[Listed entries — start]

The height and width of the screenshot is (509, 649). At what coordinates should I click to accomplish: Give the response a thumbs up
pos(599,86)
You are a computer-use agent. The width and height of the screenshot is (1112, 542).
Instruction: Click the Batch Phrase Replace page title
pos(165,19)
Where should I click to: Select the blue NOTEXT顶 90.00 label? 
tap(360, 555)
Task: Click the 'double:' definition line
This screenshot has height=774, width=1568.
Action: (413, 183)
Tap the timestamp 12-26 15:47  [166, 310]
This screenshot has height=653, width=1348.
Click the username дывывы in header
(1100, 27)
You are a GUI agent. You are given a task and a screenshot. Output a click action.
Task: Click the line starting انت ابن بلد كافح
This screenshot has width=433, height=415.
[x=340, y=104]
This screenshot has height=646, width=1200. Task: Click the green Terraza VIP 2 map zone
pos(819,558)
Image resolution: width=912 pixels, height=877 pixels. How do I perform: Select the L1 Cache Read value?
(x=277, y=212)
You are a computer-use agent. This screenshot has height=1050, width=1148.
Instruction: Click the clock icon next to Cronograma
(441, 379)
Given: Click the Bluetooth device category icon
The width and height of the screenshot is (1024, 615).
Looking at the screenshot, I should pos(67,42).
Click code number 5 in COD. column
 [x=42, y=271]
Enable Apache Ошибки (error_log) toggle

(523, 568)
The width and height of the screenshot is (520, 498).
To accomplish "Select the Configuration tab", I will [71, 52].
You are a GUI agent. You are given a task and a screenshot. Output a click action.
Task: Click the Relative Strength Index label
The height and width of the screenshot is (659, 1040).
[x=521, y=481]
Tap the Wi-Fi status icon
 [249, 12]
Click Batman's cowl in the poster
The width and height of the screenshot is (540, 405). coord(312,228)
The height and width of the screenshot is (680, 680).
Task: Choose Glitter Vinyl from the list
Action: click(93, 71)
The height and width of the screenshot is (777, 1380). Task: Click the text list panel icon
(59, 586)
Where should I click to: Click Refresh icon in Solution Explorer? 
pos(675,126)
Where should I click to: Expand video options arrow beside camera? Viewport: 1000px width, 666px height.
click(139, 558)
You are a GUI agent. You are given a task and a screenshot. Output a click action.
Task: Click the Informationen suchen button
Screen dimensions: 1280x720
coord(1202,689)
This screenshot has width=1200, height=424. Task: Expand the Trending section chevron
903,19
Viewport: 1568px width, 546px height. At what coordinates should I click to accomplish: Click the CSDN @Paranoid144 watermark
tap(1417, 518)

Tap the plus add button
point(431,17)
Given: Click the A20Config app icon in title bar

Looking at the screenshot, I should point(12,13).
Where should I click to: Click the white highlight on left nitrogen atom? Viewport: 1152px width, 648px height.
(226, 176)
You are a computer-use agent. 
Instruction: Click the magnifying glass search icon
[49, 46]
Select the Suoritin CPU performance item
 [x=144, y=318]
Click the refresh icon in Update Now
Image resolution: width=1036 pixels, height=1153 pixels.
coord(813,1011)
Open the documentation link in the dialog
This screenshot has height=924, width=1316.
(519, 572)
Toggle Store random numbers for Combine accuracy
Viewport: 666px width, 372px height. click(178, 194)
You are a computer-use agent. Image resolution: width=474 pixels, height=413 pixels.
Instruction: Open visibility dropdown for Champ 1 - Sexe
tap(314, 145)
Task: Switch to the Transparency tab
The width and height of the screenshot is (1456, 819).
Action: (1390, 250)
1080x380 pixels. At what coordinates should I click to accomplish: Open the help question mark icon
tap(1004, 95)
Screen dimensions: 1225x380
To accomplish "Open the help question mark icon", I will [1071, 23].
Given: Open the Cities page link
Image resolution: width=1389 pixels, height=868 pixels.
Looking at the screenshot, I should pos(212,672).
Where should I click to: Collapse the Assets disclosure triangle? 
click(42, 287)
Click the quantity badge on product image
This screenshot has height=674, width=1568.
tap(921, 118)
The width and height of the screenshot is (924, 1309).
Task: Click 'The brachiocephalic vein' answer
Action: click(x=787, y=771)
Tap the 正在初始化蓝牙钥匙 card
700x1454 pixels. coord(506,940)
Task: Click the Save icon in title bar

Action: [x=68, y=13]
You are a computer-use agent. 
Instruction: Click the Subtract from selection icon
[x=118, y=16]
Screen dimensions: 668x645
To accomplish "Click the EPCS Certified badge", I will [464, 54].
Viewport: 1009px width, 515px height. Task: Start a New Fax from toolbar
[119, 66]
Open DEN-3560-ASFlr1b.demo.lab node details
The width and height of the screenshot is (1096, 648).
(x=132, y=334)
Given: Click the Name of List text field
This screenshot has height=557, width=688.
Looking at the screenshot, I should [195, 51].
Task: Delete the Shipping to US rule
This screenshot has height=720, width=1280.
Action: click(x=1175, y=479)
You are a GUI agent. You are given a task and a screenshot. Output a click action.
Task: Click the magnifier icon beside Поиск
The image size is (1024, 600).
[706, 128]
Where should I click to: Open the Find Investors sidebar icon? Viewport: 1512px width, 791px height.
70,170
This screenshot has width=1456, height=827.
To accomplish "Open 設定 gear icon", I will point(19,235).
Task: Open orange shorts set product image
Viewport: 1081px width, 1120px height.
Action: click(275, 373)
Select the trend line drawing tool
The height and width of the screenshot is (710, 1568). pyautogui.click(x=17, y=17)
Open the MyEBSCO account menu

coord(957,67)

[Listed entries — finish]

**What to work on**
All the lines above must appear again in the answer, word for word.

**Response below**
The height and width of the screenshot is (509, 649). At what coordinates should I click to accomplish: Give the response a thumbs up
pos(599,86)
You are a computer-use agent. The width and height of the screenshot is (1112, 542).
Instruction: Click the Batch Phrase Replace page title
pos(165,19)
Where should I click to: Select the blue NOTEXT顶 90.00 label? 
tap(360, 555)
Task: Click the 'double:' definition line
This screenshot has height=774, width=1568.
Action: (413, 183)
Tap the timestamp 12-26 15:47  [166, 310]
This screenshot has height=653, width=1348.
Click the username дывывы in header
(1100, 27)
You are a GUI agent. You are given a task and a screenshot. Output a click action.
Task: Click the line starting انت ابن بلد كافح
This screenshot has width=433, height=415.
[x=340, y=104]
This screenshot has height=646, width=1200. Task: Click the green Terraza VIP 2 map zone
pos(819,558)
Image resolution: width=912 pixels, height=877 pixels. How do I perform: Select the L1 Cache Read value?
(x=277, y=212)
You are a computer-use agent. This screenshot has height=1050, width=1148.
Instruction: Click the clock icon next to Cronograma
(441, 379)
Given: Click the Bluetooth device category icon
The width and height of the screenshot is (1024, 615).
Looking at the screenshot, I should pos(67,42).
Click code number 5 in COD. column
 [x=42, y=271]
Enable Apache Ошибки (error_log) toggle

(523, 568)
The width and height of the screenshot is (520, 498).
To accomplish "Select the Configuration tab", I will [71, 52].
You are a GUI agent. You are given a task and a screenshot. Output a click action.
Task: Click the Relative Strength Index label
The height and width of the screenshot is (659, 1040).
[x=521, y=481]
Tap the Wi-Fi status icon
 [249, 12]
Click Batman's cowl in the poster
The width and height of the screenshot is (540, 405). coord(312,228)
The height and width of the screenshot is (680, 680).
Task: Choose Glitter Vinyl from the list
Action: click(93, 71)
The height and width of the screenshot is (777, 1380). Task: Click the text list panel icon
(59, 586)
Where should I click to: Click Refresh icon in Solution Explorer? 
pos(675,126)
Where should I click to: Expand video options arrow beside camera? Viewport: 1000px width, 666px height.
click(139, 558)
You are a GUI agent. You are given a task and a screenshot. Output a click action.
Task: Click the Informationen suchen button
Screen dimensions: 1280x720
coord(1202,689)
This screenshot has width=1200, height=424. Task: Expand the Trending section chevron
903,19
Viewport: 1568px width, 546px height. At what coordinates should I click to accomplish: Click the CSDN @Paranoid144 watermark
tap(1417, 518)

Tap the plus add button
point(431,17)
Given: Click the A20Config app icon in title bar

Looking at the screenshot, I should point(12,13).
Where should I click to: Click the white highlight on left nitrogen atom? Viewport: 1152px width, 648px height.
(226, 176)
You are a computer-use agent. 
Instruction: Click the magnifying glass search icon
[49, 46]
Select the Suoritin CPU performance item
 [x=144, y=318]
Click the refresh icon in Update Now
Image resolution: width=1036 pixels, height=1153 pixels.
coord(813,1011)
Open the documentation link in the dialog
This screenshot has height=924, width=1316.
(519, 572)
Toggle Store random numbers for Combine accuracy
Viewport: 666px width, 372px height. click(178, 194)
You are a computer-use agent. Image resolution: width=474 pixels, height=413 pixels.
Instruction: Open visibility dropdown for Champ 1 - Sexe
tap(314, 145)
Task: Switch to the Transparency tab
The width and height of the screenshot is (1456, 819).
Action: (1390, 250)
1080x380 pixels. At what coordinates should I click to accomplish: Open the help question mark icon
tap(1004, 95)
Screen dimensions: 1225x380
To accomplish "Open the help question mark icon", I will [1071, 23].
Given: Open the Cities page link
Image resolution: width=1389 pixels, height=868 pixels.
Looking at the screenshot, I should pos(212,672).
Where should I click to: Collapse the Assets disclosure triangle? 
click(42, 287)
Click the quantity badge on product image
This screenshot has height=674, width=1568.
tap(921, 118)
The width and height of the screenshot is (924, 1309).
Task: Click 'The brachiocephalic vein' answer
Action: click(x=787, y=771)
Tap the 正在初始化蓝牙钥匙 card
700x1454 pixels. coord(506,940)
Task: Click the Save icon in title bar

Action: [x=68, y=13]
You are a computer-use agent. 
Instruction: Click the Subtract from selection icon
[x=118, y=16]
Screen dimensions: 668x645
To accomplish "Click the EPCS Certified badge", I will [464, 54].
Viewport: 1009px width, 515px height. Task: Start a New Fax from toolbar
[119, 66]
Open DEN-3560-ASFlr1b.demo.lab node details
The width and height of the screenshot is (1096, 648).
(x=132, y=334)
Given: Click the Name of List text field
This screenshot has height=557, width=688.
Looking at the screenshot, I should [195, 51].
Task: Delete the Shipping to US rule
This screenshot has height=720, width=1280.
Action: click(x=1175, y=479)
You are a GUI agent. You are given a task and a screenshot. Output a click action.
Task: Click the magnifier icon beside Поиск
The image size is (1024, 600).
[706, 128]
Where should I click to: Open the Find Investors sidebar icon? Viewport: 1512px width, 791px height.
70,170
This screenshot has width=1456, height=827.
To accomplish "Open 設定 gear icon", I will point(19,235).
Task: Open orange shorts set product image
Viewport: 1081px width, 1120px height.
Action: click(275, 373)
Select the trend line drawing tool
The height and width of the screenshot is (710, 1568). pyautogui.click(x=17, y=17)
Open the MyEBSCO account menu

coord(957,67)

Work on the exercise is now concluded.